We are seeking a highly skilled Systems and Monitoring Engineering Lead to oversee our global infrastructure health and monitoring strategy. With 7–10 years of experience in infrastructure operations and a proven track record of leadership, you will ensure the stability, performance, and availability of our critical systems.
This role is a blend of technical expertise and strategic leadership, requiring a deep understanding of enterprise monitoring suites, server administration, and the ability to lead a 24x7 NOC/operations environment in a fast-paced global setting.
Key Responsibilities
- Team Leadership: Supervise and mentor a team of engineers within the NOC/Operations environment, driving technical excellence and professional growth.

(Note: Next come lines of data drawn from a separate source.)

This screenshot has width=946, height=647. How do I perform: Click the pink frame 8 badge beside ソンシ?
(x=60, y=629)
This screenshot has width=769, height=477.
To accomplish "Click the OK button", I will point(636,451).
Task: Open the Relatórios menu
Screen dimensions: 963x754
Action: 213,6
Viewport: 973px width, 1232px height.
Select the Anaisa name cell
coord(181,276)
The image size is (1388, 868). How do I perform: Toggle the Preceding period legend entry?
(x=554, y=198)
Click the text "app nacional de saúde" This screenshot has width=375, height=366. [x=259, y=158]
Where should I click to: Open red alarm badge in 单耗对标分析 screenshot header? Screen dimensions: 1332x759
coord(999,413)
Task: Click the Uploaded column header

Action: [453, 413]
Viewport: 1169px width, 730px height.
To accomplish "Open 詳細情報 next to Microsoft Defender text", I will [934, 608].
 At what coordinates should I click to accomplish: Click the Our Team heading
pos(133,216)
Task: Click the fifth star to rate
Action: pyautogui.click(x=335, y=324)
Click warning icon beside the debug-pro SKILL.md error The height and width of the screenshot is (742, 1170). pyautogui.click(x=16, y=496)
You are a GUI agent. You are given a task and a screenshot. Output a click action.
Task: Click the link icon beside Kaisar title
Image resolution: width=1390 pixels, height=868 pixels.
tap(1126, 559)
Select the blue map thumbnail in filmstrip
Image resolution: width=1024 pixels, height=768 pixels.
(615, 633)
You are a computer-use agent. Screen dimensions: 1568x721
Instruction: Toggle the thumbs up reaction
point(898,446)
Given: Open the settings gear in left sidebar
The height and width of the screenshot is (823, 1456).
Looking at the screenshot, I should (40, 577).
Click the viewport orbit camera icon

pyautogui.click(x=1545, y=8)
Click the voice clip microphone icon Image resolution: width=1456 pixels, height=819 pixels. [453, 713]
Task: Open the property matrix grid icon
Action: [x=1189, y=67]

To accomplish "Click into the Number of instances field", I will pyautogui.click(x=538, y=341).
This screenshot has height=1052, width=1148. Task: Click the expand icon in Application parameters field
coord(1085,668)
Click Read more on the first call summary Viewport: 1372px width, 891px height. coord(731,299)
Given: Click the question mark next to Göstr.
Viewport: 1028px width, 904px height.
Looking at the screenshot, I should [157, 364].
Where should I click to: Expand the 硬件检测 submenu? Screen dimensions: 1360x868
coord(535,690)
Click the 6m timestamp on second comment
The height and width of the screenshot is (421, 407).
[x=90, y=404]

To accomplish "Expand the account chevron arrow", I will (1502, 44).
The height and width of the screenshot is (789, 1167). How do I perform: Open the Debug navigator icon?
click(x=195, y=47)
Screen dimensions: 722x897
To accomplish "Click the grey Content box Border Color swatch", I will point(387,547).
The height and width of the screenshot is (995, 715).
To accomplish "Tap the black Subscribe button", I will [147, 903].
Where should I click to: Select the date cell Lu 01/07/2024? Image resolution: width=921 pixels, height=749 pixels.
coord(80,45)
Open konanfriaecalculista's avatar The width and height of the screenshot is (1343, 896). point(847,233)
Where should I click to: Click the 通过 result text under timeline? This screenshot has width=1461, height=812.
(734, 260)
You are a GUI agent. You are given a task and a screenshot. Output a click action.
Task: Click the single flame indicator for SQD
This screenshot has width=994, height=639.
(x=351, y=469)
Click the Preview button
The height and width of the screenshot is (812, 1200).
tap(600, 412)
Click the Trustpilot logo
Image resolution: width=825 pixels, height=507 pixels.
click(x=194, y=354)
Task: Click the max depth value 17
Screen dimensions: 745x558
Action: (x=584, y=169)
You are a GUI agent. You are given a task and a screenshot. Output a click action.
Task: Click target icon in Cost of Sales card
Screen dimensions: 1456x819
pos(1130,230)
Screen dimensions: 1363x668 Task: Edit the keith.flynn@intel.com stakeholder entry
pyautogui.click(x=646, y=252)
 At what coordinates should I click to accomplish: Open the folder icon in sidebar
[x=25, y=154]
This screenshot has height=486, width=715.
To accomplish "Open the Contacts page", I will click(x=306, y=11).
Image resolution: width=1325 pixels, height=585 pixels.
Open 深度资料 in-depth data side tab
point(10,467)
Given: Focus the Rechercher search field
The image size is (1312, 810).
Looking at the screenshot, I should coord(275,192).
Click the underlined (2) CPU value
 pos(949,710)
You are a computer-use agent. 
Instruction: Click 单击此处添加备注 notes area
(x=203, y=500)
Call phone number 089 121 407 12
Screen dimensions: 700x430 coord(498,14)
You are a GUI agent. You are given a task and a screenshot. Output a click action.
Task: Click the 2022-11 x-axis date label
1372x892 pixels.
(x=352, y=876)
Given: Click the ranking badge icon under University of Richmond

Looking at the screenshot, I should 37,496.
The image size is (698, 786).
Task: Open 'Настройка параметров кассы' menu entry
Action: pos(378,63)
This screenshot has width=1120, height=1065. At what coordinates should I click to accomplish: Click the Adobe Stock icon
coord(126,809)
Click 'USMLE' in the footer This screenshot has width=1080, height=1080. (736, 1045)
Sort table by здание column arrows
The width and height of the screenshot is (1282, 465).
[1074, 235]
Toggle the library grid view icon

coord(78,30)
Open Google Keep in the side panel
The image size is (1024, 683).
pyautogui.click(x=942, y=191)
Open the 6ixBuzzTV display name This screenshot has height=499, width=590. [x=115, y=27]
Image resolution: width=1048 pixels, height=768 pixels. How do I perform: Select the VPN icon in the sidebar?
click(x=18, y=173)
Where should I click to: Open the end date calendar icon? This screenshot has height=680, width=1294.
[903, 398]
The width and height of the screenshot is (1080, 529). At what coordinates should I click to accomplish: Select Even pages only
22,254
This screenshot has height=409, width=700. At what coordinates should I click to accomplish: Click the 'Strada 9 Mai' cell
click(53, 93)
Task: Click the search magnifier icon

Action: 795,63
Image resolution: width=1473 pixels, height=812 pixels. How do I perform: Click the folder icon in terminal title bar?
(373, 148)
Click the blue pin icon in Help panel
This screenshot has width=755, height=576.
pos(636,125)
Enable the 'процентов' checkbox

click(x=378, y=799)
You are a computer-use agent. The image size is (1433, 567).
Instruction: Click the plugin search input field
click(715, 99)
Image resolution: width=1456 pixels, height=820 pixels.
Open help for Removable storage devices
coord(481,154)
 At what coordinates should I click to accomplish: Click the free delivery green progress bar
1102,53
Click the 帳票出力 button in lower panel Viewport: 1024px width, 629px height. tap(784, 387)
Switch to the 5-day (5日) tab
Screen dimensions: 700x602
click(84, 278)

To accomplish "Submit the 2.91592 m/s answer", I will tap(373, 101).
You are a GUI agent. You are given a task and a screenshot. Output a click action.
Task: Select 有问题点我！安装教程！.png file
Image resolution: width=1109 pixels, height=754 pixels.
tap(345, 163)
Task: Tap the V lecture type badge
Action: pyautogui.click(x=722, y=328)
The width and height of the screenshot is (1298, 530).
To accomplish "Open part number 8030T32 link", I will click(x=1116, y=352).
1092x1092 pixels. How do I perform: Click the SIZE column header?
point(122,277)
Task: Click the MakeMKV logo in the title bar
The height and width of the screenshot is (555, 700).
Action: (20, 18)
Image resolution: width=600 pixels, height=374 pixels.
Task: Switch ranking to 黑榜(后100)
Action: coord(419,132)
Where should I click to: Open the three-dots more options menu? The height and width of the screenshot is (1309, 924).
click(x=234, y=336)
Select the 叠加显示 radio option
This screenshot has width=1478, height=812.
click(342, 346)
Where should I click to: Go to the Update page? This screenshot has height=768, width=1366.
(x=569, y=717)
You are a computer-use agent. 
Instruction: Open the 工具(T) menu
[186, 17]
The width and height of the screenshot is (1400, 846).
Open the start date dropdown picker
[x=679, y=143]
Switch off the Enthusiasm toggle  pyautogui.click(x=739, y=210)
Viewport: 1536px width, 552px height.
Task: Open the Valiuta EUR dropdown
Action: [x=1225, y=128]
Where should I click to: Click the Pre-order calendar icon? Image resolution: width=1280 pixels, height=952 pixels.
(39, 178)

- Monitoring Strategy: Design, implement, and maintain enterprise monitoring solutions using tools such as WhatsUp Gold, SolarWinds, SCOM, and Nagios.
- Infrastructure Oversight: Administer and troubleshoot Windows Server and Linux environments, ensuring seamless integration with VMware vSphere virtualization.
- Incident Management: Act as a lead for critical incidents, coordinating between technical teams and stakeholders to ensure rapid resolution and adherence to SLAs.
- Process Optimization: Champion ITIL processes, focusing on Event Management, Incident Management, and Change Management to improve operational maturity.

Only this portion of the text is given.